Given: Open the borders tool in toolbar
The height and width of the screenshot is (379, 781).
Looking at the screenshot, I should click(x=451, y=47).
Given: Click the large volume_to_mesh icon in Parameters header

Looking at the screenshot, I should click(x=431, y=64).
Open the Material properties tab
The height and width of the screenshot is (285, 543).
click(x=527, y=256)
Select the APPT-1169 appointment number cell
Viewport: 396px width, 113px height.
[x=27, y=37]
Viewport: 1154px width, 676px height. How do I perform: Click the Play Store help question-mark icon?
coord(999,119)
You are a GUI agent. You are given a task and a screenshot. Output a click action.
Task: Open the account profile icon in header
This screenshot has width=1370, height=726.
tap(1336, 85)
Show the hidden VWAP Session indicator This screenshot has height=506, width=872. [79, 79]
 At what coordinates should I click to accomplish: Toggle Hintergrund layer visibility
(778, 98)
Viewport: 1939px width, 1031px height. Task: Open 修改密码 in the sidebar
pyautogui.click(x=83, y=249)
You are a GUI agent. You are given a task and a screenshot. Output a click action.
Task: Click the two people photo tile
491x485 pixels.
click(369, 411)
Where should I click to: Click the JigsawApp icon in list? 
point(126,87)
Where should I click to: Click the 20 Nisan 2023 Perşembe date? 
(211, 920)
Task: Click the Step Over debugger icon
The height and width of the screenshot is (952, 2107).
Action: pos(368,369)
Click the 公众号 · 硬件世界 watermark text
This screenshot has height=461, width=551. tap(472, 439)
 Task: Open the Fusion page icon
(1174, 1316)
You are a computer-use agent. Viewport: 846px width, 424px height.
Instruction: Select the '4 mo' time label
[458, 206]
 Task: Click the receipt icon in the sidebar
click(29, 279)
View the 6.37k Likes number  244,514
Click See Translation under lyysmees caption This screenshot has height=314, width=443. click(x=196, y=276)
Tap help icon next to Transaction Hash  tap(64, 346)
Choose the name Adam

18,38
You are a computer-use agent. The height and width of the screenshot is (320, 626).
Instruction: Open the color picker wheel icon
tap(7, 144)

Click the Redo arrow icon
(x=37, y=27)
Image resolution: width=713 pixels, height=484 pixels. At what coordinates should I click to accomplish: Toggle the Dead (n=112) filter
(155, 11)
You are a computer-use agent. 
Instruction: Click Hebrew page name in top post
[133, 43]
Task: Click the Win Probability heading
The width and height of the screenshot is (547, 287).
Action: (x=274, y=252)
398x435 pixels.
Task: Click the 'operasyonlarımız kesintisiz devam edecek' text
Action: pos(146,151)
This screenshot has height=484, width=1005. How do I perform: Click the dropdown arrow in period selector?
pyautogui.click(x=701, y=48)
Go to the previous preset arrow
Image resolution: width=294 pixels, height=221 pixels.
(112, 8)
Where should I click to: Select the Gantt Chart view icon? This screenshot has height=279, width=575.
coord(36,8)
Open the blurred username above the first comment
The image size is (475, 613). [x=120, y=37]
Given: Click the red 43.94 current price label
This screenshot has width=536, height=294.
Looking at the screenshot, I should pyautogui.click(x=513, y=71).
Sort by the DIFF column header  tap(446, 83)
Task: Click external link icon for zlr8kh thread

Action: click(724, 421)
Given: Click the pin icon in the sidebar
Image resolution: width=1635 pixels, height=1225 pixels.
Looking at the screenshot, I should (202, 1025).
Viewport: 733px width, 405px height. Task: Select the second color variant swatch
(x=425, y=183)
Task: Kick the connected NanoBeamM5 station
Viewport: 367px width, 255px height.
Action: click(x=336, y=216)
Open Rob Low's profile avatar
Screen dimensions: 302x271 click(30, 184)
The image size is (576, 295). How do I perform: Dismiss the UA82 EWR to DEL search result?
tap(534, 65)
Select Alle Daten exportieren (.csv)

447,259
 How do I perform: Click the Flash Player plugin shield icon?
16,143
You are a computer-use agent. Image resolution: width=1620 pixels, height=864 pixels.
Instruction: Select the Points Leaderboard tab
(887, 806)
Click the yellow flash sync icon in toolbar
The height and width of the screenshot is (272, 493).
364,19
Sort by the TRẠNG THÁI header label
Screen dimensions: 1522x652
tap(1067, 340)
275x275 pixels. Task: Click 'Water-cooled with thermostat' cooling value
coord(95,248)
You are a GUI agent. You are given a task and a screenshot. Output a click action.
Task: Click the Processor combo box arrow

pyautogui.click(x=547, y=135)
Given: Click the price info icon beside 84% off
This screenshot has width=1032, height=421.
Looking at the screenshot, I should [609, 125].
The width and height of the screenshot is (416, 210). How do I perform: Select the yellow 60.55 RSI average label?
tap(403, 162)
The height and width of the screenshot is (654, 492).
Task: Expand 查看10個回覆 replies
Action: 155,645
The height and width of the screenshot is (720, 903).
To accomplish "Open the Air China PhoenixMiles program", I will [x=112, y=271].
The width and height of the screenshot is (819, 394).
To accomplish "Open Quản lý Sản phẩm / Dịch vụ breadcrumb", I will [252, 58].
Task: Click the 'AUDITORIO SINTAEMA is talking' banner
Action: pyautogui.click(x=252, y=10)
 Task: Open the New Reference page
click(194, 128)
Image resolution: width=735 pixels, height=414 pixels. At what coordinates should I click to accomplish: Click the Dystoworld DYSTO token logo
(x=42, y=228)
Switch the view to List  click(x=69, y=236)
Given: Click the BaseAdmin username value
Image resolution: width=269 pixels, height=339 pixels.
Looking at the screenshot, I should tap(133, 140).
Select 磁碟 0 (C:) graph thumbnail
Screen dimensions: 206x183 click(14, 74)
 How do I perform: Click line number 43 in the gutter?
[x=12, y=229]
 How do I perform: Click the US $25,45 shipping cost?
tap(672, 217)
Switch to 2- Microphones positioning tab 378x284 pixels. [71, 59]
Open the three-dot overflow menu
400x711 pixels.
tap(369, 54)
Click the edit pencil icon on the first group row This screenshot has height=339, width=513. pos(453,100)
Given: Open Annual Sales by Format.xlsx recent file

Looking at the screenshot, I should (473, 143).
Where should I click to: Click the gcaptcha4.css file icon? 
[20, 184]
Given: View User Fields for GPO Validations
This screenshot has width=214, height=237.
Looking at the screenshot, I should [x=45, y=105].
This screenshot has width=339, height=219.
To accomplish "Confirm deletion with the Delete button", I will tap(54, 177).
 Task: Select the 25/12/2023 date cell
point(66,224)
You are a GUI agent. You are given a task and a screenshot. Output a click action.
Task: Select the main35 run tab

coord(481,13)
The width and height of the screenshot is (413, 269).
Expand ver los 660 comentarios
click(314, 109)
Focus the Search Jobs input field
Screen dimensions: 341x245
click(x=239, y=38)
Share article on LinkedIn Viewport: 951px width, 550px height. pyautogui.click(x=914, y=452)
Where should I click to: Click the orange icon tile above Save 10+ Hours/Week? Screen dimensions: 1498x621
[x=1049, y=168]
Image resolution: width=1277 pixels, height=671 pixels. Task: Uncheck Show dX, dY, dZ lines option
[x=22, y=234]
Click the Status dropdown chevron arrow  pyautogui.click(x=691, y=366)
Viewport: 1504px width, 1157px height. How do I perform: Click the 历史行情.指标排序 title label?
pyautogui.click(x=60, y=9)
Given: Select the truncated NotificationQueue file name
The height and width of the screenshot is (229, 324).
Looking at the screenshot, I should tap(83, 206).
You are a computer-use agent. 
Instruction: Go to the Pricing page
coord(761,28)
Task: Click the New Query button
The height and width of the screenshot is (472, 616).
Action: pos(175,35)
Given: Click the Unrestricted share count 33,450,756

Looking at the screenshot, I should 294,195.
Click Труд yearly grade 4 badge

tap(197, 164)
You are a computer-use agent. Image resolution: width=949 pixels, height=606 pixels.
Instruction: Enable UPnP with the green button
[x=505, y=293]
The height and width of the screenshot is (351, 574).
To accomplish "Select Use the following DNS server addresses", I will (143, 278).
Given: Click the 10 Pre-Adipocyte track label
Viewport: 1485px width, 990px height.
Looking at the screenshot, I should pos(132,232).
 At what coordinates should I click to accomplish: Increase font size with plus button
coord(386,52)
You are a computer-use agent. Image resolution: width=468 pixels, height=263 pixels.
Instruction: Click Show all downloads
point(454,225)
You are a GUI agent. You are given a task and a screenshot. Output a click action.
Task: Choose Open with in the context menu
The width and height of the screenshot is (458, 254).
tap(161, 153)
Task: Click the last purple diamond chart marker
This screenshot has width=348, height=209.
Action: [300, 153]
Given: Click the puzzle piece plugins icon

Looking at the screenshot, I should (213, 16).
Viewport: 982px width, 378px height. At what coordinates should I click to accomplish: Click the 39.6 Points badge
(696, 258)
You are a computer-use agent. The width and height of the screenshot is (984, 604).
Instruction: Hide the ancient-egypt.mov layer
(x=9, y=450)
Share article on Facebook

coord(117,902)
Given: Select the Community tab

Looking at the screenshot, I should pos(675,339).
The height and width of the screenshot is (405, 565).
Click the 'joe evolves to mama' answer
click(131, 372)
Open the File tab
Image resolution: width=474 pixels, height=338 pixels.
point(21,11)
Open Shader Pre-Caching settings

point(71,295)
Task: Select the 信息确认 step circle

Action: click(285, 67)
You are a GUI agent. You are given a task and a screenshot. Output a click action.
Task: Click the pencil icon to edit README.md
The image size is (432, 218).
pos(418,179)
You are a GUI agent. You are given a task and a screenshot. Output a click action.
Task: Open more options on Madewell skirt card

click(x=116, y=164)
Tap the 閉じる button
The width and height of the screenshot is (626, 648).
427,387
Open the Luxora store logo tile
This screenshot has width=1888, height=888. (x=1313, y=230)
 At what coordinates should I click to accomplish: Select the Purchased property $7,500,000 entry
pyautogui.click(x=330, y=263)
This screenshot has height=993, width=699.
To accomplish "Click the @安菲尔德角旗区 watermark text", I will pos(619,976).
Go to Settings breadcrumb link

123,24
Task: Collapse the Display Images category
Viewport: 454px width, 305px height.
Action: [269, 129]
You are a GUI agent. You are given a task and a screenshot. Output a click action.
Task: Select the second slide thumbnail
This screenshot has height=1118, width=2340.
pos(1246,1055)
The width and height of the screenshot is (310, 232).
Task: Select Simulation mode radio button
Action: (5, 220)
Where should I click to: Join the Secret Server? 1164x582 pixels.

- GOAL OF THE EXERCISE: Give the part of the material that opens with the line containing "How do I perform: Click the US" and closes with the line containing "pyautogui.click(x=60, y=9)" as a JSON list of strings, one string per line, with blank lines left out.

- RESULT OF THIS EXERCISE:
[
  " How do I perform: Click the US $25,45 shipping cost?",
  "tap(672, 217)",
  "Switch to 2- Microphones positioning tab 378x284 pixels. [71, 59]",
  "Open the three-dot overflow menu",
  "400x711 pixels.",
  "tap(369, 54)",
  "Click the edit pencil icon on the first group row This screenshot has height=339, width=513. pos(453,100)",
  "Given: Open Annual Sales by Format.xlsx recent file",
  "Looking at the screenshot, I should (473, 143).",
  "Where should I click to: Click the gcaptcha4.css file icon? ",
  "[20, 184]",
  "Given: View User Fields for GPO Validations",
  "This screenshot has width=214, height=237.",
  "Looking at the screenshot, I should [x=45, y=105].",
  "This screenshot has width=339, height=219.",
  "To accomplish \"Confirm deletion with the Delete button\", I will tap(54, 177).",
  " Task: Select the 25/12/2023 date cell",
  "point(66,224)",
  "You are a GUI agent. You are given a task and a screenshot. Output a click action.",
  "Task: Select the main35 run tab",
  "coord(481,13)",
  "The width and height of the screenshot is (413, 269).",
  "Expand ver los 660 comentarios",
  "click(314, 109)",
  "Focus the Search Jobs input field",
  "Screen dimensions: 341x245",
  "click(x=239, y=38)",
  "Share article on LinkedIn Viewport: 951px width, 550px height. pyautogui.click(x=914, y=452)",
  "Where should I click to: Click the orange icon tile above Save 10+ Hours/Week? Screen dimensions: 1498x621",
  "[x=1049, y=168]",
  "Image resolution: width=1277 pixels, height=671 pixels. Task: Uncheck Show dX, dY, dZ lines option",
  "[x=22, y=234]",
  "Click the Status dropdown chevron arrow  pyautogui.click(x=691, y=366)",
  "Viewport: 1504px width, 1157px height. How do I perform: Click the 历史行情.指标排序 title label?",
  "pyautogui.click(x=60, y=9)"
]